"When do roses die?"
Translation:Quand les roses meurent-elles ?
When used to ask a question, (quand) is always followed by an inversion. If the subject is a noun (here: les roses) then you will use complex inversion. That is, you invert the verb (here meurent) with a dummy pronoun (here "elles" because "les roses" is feminine plural )
Simple inversion: il meure --> quand meure-t-il?
Complex inversion: les roses meurent --> quand les roses meurent-elles?
If you want to do things simply you can always use est-ce que and not bother with the inversion: quand est-ce que les roses meurent?
I translated it with 'Des roses meurent quand?" - which was also accepted. But now I don't understand why both 'des' and 'les' seem ok. It's probably not related to the word order ('... meurent quand' versus 'quand meurent ..'), right? I recall similar confusion in the context of 'il aime le pain' for 'he loves bread' (because 'bread' without an article is usually translated 'du pain'). hmm, any suggestions?

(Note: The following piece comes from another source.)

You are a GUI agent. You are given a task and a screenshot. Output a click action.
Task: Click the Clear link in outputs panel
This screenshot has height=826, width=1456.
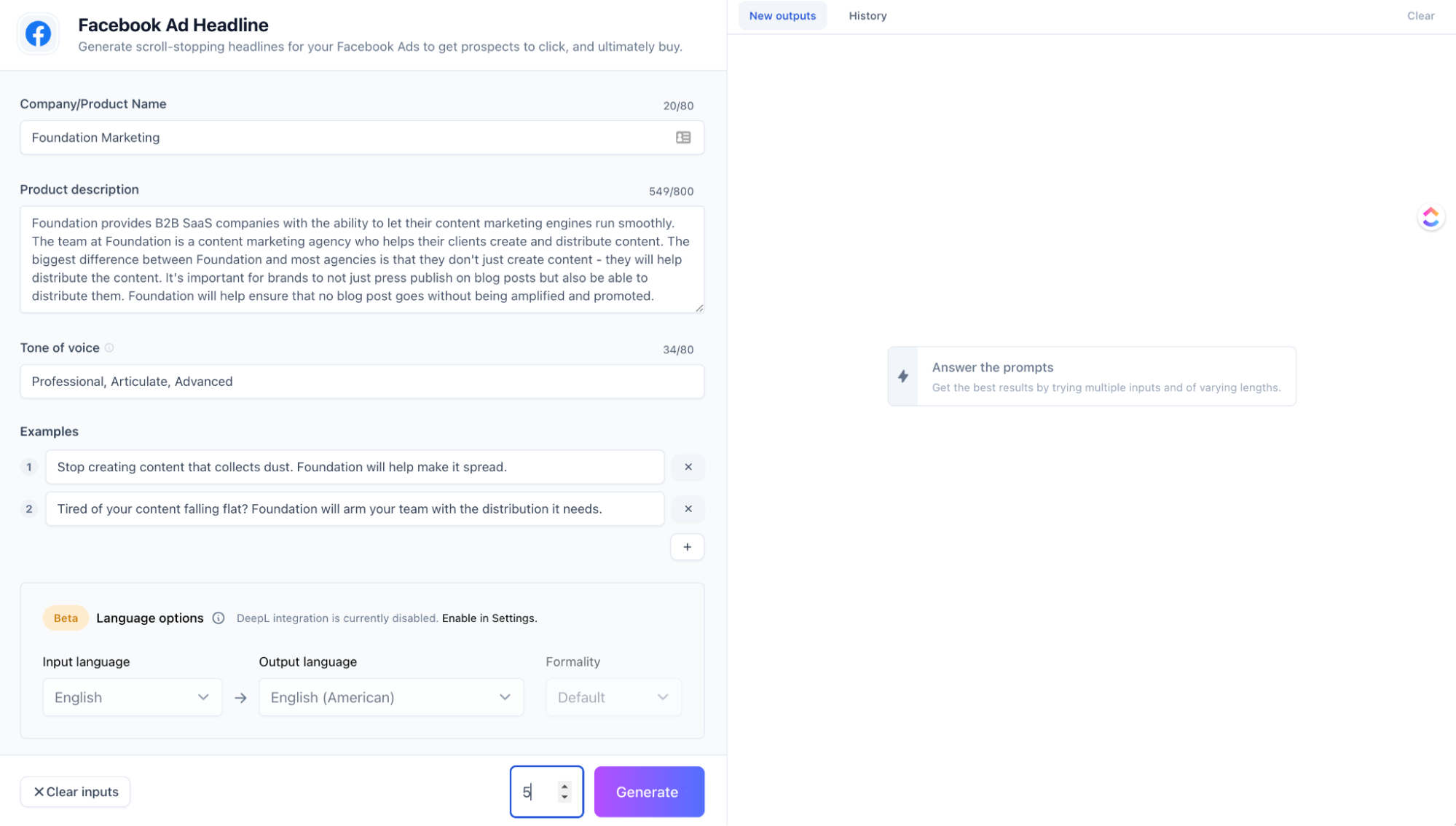1420,16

Well I know that talking about roses in general needs "les" which is why it's the primary translation here... Whereas saying "des roses" means "some number of roses" since roses are countable, just like "du pain" means "some amount of bread" since bread is uncountable. That explains "il aime le pain" - he likes bread in general. Someone else can probably give you a better explanation for why "des roses" is also acceptable here though.